Air pollution needs to be addressed urgently and effectively. It leads to non-communicable diseases such as respiratory disease, lung cancer and cardiovascular disease. Children are more likely to develop infectious diseases like tuberculosis and asthma.

However, in spite of obvious link between pollution control and public health, hardly there has been any joint effort between the Ministries of Health and Environment.

An innovative approach to curb agriculture stubble could be to turn the farm residues into resources like biofuels and fertilizers with the help of technological options, supported by climate change funds.

Human health gets seriously affected by environment degradation. It needs immediate attention and authorities cannot deal with it at leisure. Tribunal need to adopt strict approach to make statutory authorities accountable to their actions. They are trustees of people and any failure from them harms the citizens and the environment.

It should also be noted that pollution is being measured & reported for the very first time in most of the Indian cities. Hence, it is possible that these problems had been prevailing in the past also but attentions were never given in the same manner as today.
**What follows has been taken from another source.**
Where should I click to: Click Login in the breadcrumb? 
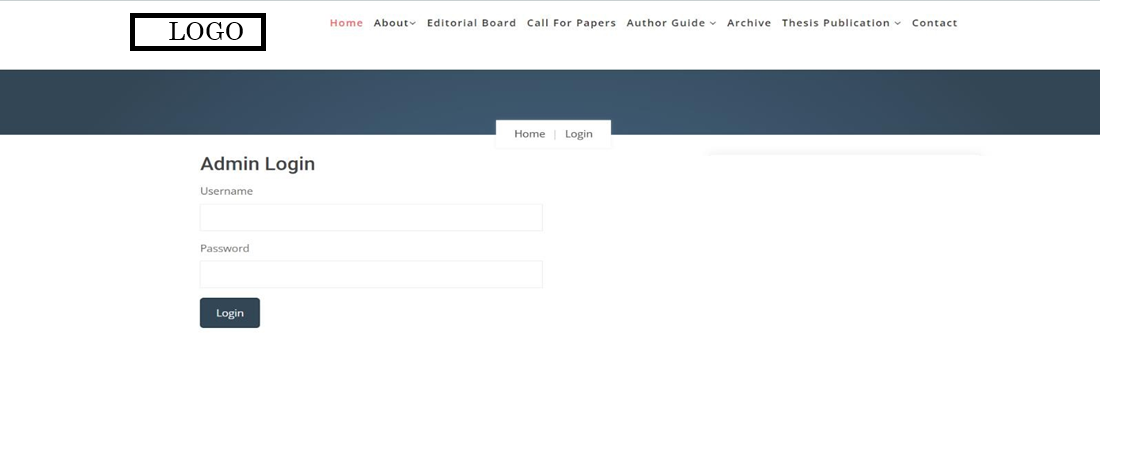pyautogui.click(x=579, y=134)
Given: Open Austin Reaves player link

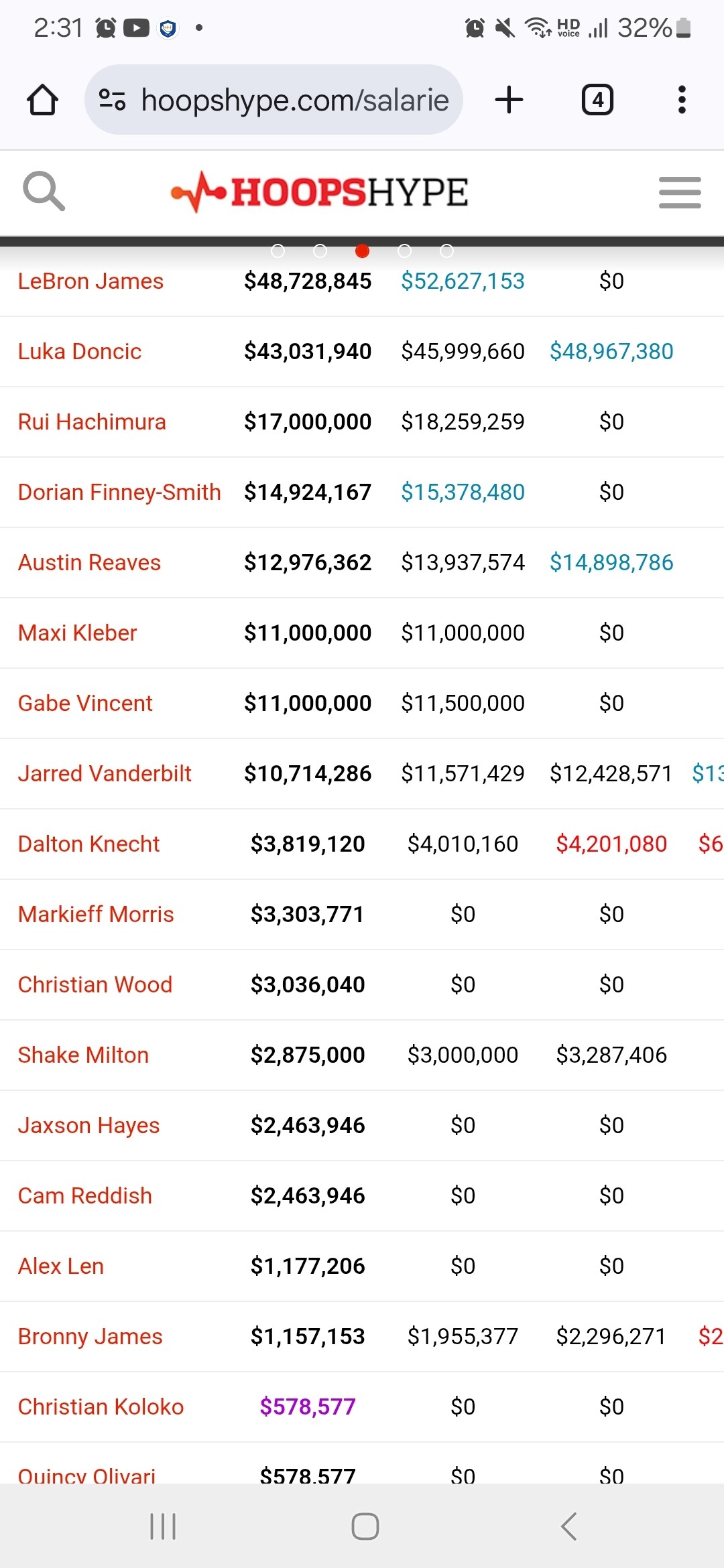Looking at the screenshot, I should 89,563.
It is likely, with more measurements and reporting pollution problem in India will deteriorate before improving. Therefore, instead of panicking that India tops the global list of pollution, gathering information is essential for the counteroffensive against poor air quality.

We need to sacrifice our artificial comforts and strive towards reducing pollution by investing on environment friendly technologies so that we are able to leave a robust planet for our future generations. It should be remembered that “Fresh air is a birth right”.